Epigenetic profiling in Utx germline conditional knockouts and F1 offspring

Susceptibility to cancer is highly heritable, but much of this heritability remains unexplained. Some "missing" cancer heritability may be mediated by epigenetic changes in the parental germ line that do not involve transmission of genetic variants from parent to offspring. These data describe the finding that deletion of the chromatin regulator Utx (Kdm6a) in the mouse male germ line results in an elevated tumor incidence in genetically wild type offspring.
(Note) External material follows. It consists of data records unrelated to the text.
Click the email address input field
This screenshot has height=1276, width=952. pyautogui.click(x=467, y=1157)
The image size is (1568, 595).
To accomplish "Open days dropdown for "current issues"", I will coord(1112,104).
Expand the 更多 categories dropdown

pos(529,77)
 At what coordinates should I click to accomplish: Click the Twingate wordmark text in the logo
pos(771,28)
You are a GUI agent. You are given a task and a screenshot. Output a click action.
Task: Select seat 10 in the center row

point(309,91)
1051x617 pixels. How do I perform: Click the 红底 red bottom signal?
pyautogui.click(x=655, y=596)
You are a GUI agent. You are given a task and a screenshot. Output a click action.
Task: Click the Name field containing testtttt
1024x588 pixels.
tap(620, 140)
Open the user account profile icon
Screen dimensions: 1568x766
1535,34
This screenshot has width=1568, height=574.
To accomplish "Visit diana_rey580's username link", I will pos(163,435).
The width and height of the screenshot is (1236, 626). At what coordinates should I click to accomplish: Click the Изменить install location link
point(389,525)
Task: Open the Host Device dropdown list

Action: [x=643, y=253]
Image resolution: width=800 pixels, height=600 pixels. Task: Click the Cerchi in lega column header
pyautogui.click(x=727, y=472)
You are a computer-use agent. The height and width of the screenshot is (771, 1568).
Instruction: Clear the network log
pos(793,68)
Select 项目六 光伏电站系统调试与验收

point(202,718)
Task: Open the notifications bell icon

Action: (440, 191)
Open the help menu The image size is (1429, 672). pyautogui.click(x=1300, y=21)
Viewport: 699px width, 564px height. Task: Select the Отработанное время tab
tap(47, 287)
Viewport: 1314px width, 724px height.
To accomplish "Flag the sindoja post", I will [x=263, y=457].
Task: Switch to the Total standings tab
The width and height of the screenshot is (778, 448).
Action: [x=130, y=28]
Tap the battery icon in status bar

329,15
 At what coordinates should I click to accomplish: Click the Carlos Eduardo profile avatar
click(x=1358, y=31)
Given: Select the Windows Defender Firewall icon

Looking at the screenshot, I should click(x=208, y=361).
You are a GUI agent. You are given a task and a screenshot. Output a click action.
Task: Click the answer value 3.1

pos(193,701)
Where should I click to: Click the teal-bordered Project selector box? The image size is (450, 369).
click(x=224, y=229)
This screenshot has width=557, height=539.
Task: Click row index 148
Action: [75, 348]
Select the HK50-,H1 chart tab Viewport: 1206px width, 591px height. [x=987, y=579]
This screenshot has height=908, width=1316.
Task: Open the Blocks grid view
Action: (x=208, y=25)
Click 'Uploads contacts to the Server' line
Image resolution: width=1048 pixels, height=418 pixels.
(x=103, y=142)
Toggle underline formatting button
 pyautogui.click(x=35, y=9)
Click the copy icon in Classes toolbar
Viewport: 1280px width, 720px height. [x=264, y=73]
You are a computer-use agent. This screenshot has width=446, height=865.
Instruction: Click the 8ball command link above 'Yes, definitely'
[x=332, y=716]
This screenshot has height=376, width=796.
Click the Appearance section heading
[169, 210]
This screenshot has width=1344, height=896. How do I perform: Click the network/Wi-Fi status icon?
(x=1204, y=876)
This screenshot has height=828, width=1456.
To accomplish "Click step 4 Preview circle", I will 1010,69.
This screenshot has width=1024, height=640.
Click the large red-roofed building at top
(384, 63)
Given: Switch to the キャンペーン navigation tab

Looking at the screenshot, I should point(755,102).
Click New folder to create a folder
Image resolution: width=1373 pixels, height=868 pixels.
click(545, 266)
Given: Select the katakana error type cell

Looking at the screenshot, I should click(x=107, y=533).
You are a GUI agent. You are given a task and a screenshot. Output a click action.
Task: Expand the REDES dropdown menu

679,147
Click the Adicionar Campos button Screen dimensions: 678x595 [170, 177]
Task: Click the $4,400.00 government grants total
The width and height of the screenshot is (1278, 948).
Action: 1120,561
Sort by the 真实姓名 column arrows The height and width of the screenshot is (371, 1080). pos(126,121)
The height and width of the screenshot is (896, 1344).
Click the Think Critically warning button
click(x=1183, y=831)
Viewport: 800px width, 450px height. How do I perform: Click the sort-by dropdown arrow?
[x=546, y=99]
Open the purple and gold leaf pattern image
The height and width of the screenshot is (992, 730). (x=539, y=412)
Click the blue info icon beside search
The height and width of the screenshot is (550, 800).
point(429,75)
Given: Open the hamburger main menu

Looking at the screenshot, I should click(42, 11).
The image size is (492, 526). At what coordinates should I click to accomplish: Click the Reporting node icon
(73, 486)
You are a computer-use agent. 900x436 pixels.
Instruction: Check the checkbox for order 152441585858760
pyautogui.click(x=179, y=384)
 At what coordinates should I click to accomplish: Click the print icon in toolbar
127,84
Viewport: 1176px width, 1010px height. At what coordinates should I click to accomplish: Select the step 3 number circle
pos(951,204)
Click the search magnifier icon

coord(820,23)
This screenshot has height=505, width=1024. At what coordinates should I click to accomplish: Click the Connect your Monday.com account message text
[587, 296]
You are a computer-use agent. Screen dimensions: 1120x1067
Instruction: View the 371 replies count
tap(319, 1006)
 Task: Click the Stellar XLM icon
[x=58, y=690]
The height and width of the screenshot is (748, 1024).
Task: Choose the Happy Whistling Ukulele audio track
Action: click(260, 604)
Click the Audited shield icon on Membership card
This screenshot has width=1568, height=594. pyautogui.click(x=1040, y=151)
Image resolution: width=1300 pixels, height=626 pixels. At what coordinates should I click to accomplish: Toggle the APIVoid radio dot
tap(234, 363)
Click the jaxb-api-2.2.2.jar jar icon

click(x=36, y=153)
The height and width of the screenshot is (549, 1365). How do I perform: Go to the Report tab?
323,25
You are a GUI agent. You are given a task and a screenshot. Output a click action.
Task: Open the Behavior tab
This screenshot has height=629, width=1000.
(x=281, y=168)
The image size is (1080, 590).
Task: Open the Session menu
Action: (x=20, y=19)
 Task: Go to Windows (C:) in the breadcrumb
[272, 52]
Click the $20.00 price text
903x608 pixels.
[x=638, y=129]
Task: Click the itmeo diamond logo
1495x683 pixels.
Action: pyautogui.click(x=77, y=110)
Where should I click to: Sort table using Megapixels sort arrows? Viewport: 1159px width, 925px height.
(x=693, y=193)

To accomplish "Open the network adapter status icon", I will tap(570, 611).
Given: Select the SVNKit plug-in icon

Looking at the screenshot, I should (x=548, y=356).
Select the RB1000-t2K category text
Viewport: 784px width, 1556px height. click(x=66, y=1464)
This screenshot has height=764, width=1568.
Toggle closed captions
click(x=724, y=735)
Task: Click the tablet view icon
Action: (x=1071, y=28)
This effect increases following passage through two successive generations of Utx male germline deletion, but is lost following passage through a wild type germ line. We find widespread redistribution of the H3K27me3 mark in Utx mutant germ cells, and further define approximately 200 regions marked by H3K27me3 that exhibit increased DNA methylation, both in sperm of Utx mutants and in somatic tissue of their progeny. These hypermethylated regions are located in functional enhancers and may alter regulation of genes involved in cancer initiation or progression. The results indicate that epigenetic changes in the male germ line can profoundly impact cancer susceptibility in adult offspring. Overall design: ChIP-seq, RRBS, and RNA-seq in cKO sperm and spermatids and in offspring bone marrow. ChIP-seq control spermatids.